• Description of the task: Below are records; print only the lines from the line containing "[menuitem] (80, 476)" to the end, both included, reproduced exactly and without the pictures.

• Exercise data:
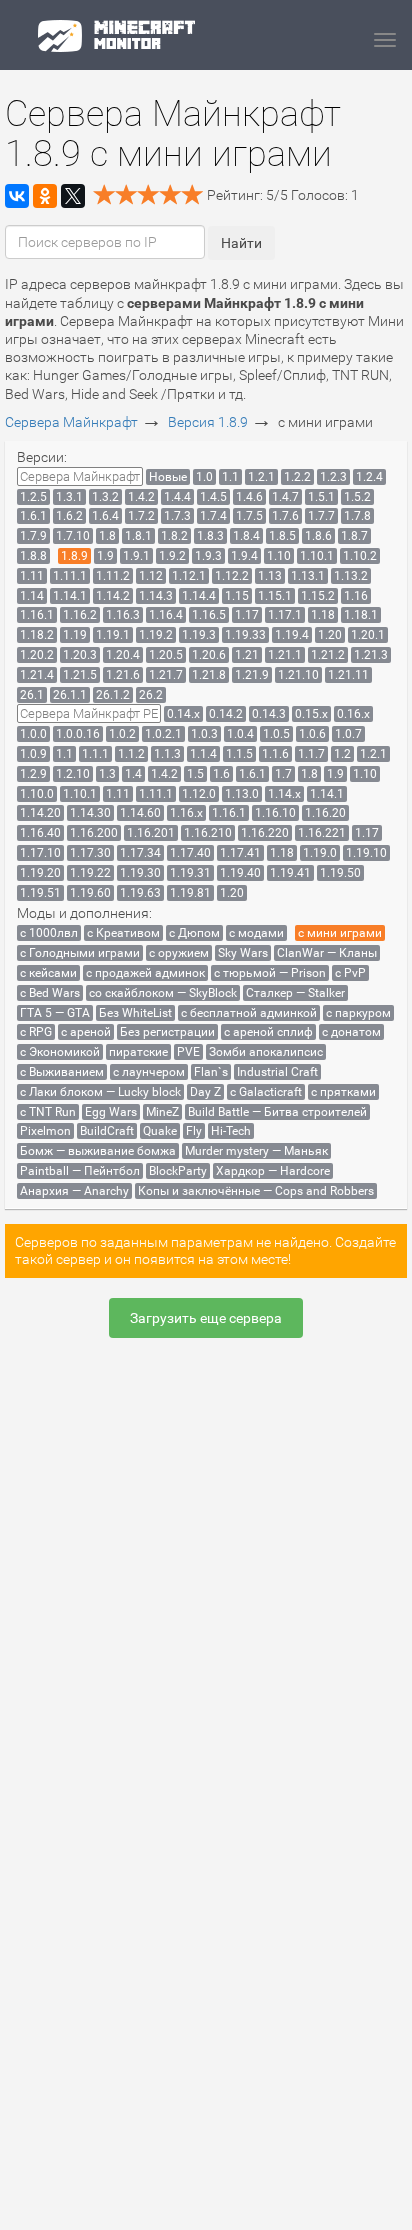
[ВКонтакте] (17, 196)
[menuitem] (80, 476)
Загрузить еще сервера (206, 1318)
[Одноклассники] (45, 196)
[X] (73, 196)
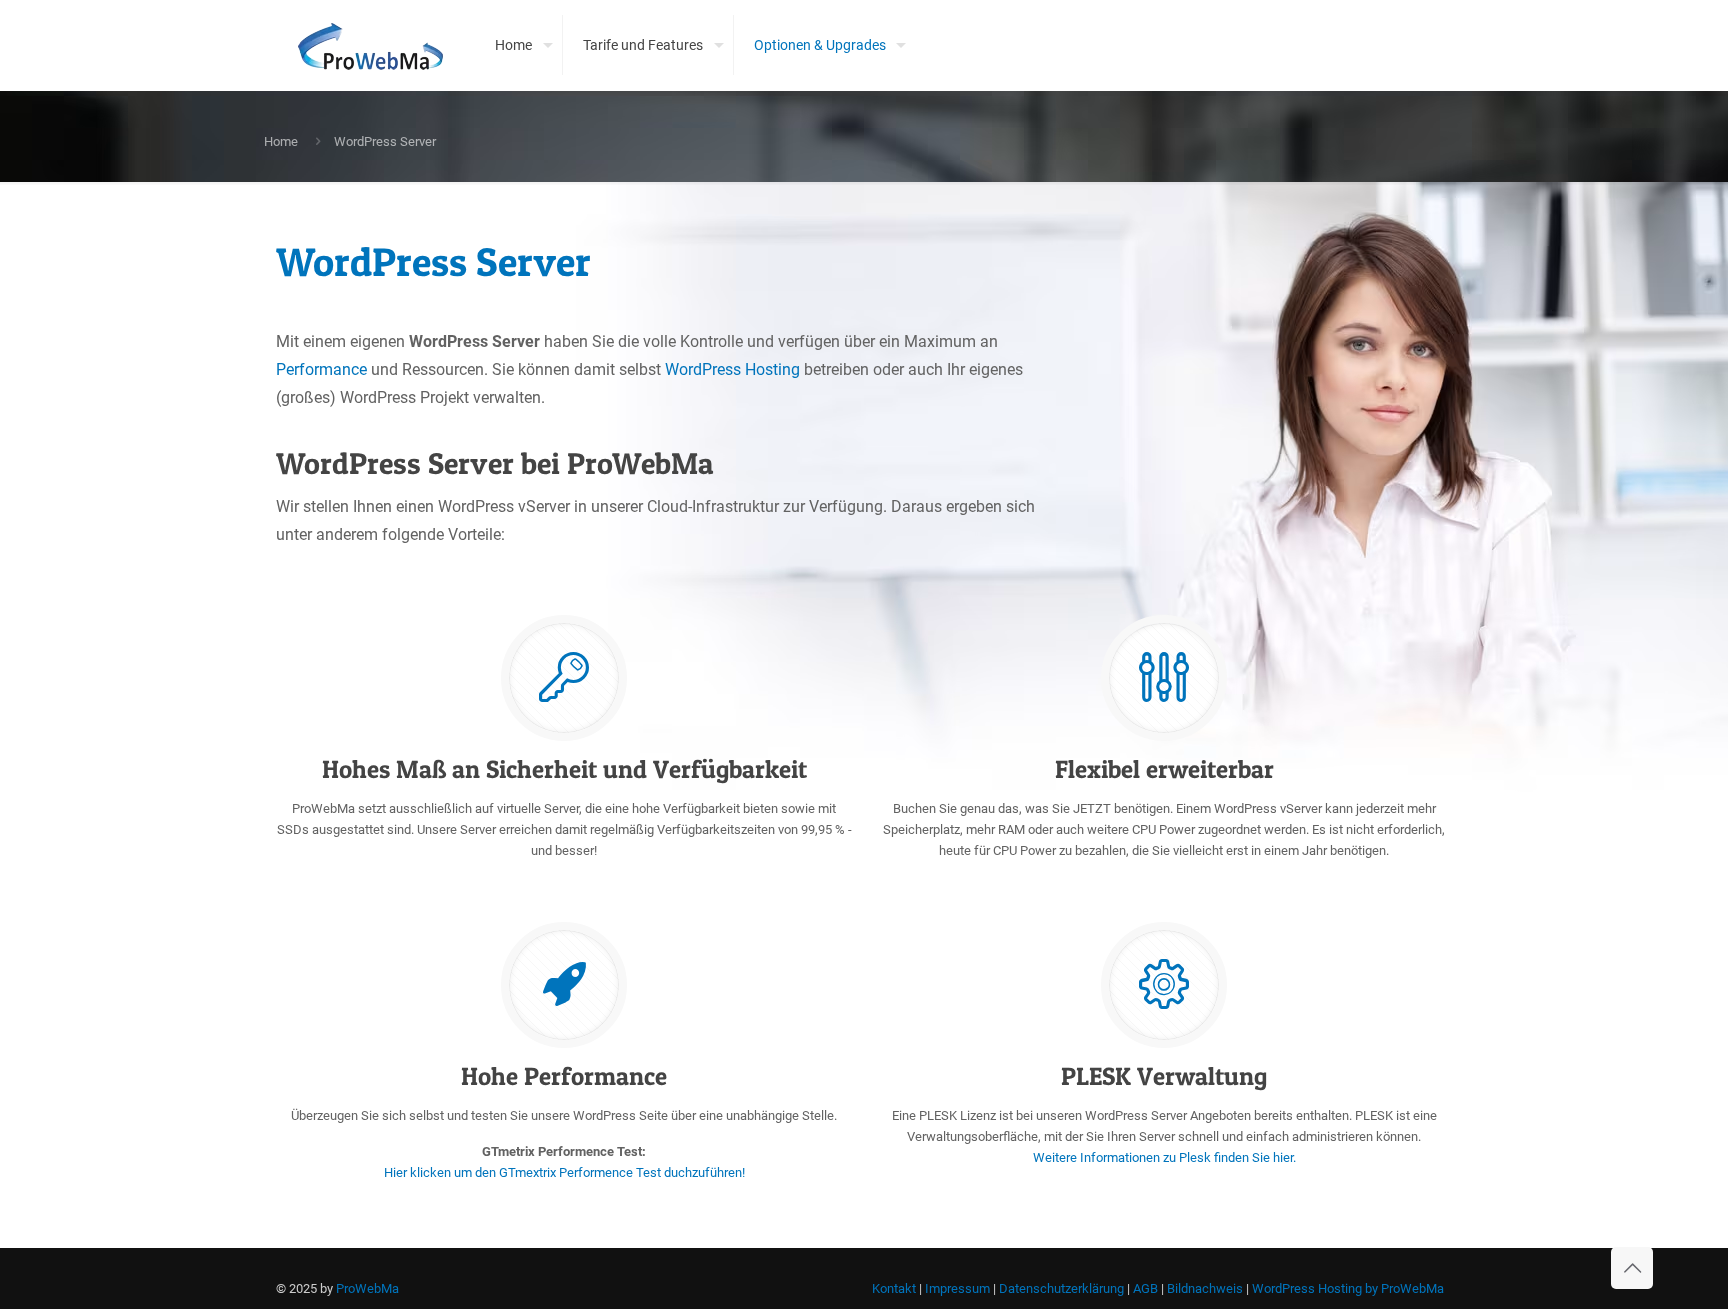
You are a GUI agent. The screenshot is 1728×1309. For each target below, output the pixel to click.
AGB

• Completed task:
[menuitem] (80, 476)
Загрузить еще сервера (206, 1318)
[Одноклассники] (45, 196)
[X] (73, 196)
You are a GUI agent. The screenshot is 1728×1309. For each target below, output the pixel to click.
AGB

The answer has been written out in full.